Friday, May 7, 2010

club ettiquite pt 1.

listen peoples... it's time we get it together, so since we FAIL to see how one another acts in the club... here's a list so that we can get it right for the new year... starting with tips for interacting with:

the DJ
1: asking for a song, and THEN threatening to stand by him until he plays it, probably cuts ur chances of hearing it down to zero.. us djs are some hilarious characters, and we WONT play it jus to piss u off...

2: reaching over the equipment with a drink in ur hand is automatic grounds for a smack..

3: I don't kno about other djs, but me... I only like to play songs ONCE... subliminal term for.. GET UR ASS THERE EARLY!! we all know the best songs are played between 12:30- 2am...

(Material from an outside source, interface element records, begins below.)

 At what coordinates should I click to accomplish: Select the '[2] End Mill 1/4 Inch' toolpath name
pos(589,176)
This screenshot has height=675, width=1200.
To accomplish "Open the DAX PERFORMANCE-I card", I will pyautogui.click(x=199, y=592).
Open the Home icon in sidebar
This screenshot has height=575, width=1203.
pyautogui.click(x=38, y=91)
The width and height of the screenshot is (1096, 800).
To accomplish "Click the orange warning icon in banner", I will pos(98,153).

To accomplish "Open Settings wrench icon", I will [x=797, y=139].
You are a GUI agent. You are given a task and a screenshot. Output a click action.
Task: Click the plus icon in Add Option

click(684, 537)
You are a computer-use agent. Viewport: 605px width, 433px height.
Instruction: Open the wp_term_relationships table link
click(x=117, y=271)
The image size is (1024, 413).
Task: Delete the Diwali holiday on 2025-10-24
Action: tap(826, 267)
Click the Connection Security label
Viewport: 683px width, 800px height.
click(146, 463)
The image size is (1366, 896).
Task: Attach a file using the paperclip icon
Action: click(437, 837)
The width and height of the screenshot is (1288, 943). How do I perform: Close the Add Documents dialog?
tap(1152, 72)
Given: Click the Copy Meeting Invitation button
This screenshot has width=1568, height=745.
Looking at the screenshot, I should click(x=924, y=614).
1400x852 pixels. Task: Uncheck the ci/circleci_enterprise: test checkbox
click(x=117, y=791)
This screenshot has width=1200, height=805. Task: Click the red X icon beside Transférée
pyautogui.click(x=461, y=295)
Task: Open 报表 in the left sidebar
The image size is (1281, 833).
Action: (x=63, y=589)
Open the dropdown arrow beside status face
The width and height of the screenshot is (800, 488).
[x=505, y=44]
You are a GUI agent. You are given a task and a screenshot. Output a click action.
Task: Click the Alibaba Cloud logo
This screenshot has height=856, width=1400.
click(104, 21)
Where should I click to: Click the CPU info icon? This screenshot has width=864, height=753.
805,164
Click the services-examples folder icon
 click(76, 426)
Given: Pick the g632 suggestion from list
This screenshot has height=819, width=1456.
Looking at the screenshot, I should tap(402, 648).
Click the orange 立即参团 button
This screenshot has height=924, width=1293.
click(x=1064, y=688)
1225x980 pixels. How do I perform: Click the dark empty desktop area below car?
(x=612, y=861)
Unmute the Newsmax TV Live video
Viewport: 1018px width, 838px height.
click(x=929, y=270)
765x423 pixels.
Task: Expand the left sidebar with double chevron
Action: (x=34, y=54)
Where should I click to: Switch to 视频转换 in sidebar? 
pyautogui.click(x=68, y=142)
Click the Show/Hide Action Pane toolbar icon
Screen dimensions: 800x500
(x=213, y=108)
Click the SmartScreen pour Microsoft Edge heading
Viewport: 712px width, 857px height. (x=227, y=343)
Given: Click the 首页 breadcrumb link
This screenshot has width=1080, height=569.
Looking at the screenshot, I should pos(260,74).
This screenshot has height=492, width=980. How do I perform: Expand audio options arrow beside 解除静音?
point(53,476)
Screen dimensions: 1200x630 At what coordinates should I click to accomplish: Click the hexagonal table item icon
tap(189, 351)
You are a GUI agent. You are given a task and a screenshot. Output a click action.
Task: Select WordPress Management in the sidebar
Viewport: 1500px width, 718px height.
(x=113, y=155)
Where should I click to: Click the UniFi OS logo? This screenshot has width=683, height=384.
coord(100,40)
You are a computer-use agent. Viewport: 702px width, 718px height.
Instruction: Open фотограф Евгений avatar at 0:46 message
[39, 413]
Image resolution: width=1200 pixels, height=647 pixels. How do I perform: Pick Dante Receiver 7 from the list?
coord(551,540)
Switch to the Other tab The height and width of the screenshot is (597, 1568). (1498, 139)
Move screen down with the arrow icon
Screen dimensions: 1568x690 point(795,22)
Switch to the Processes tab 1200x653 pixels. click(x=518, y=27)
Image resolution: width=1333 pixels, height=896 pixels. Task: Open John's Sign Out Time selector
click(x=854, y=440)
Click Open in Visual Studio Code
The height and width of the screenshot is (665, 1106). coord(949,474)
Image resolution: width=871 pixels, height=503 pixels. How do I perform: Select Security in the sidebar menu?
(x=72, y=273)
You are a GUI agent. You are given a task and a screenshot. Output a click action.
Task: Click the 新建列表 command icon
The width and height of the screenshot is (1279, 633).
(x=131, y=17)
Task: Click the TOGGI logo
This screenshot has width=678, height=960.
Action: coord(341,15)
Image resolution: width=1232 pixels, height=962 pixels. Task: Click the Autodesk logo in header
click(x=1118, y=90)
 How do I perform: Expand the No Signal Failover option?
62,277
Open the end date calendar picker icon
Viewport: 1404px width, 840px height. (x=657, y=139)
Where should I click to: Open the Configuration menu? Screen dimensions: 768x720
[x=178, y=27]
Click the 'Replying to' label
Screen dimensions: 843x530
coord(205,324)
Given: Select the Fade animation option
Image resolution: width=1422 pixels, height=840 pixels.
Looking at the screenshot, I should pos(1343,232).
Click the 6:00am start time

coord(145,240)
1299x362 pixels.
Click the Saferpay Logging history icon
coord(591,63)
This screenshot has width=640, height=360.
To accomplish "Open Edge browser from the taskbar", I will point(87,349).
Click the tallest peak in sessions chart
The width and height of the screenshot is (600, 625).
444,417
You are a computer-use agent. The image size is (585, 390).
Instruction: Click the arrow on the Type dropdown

4: shout outs... touchy one right here, but has to get spoken on. for the record, the DJ doesn't owe anyone SHIT!! shout outs as well.. so it's pretty much up to the discresion of the said DJ to do shout outs.. but there are some guidelines... 1.if ur birthday passed by 3 weeks, u aren't entitled to a bday shout out, 2. if u want a personal shout out jus to feel important, that's cool, but jus to let em kno ur in the building?? that's corny.. 3. u wanna use MY time to promote ur upcoming parties?? not gonna fly.

5: requests... smh, there's so much I can say on this but imma keep it simple... if the DJ is in a certain genre, don't ask for some off the wall shit and want it played next.. pay attention to the crowd, if u think the song is corny that's being played and he floor is full... then I think u took an automatic fail on ur choice now didn't u.. my suggestion would then to be for u to sit down and shut the fuck up!! I got this!!!

moving on

club goers

1: attire. now... AS a DJ I see ALL of u, i notice if it took u a whole evening to dress or all of a tv commercial's length. point being is that if u stretching a size 12 foot into a 6 jus to keep that dream of small feet alive... fail.. if u stretching an inner tube of a gut into a deloren shirt jus to look nice... fail, ya look like a muffin... fellas, u ain't exempt, skinny jeans... leave those for the younger generation.. tryin to dance in em and constantly adjusting ur nuts?? FAIL..

2: everybody... i kno the club is supposed to be a form of release for he day, but please... KNOW YOUR LIMIT!! there's nohing worse than watchin ur drunk ass stumble across the dance floor like u in a pinball machine.. or that infamous chick sittin at the bar clutching her drink as she falls to the ground... u may think that shit is funny, but u look like an ass.. I kno I had my moment, (Orlando march madness) but shit, ya won't catch me slipping again.. so please, kno when to say when...

3: hygene... this should be a given, it's an insult to urself if u lookin good, nice outfit hair done properly only to step to someone and ur breath is smelling like a thousand miles of shit... pop a mint and get that desperately needed BANG ouf life before speaking or quite simply, do a breath check... it's free and convenient...

were in America, we use deoderant over here.. please make a note of it.

part two to this will follow in a few days.. jus had to get this off my chest... enjoy ur day!!!!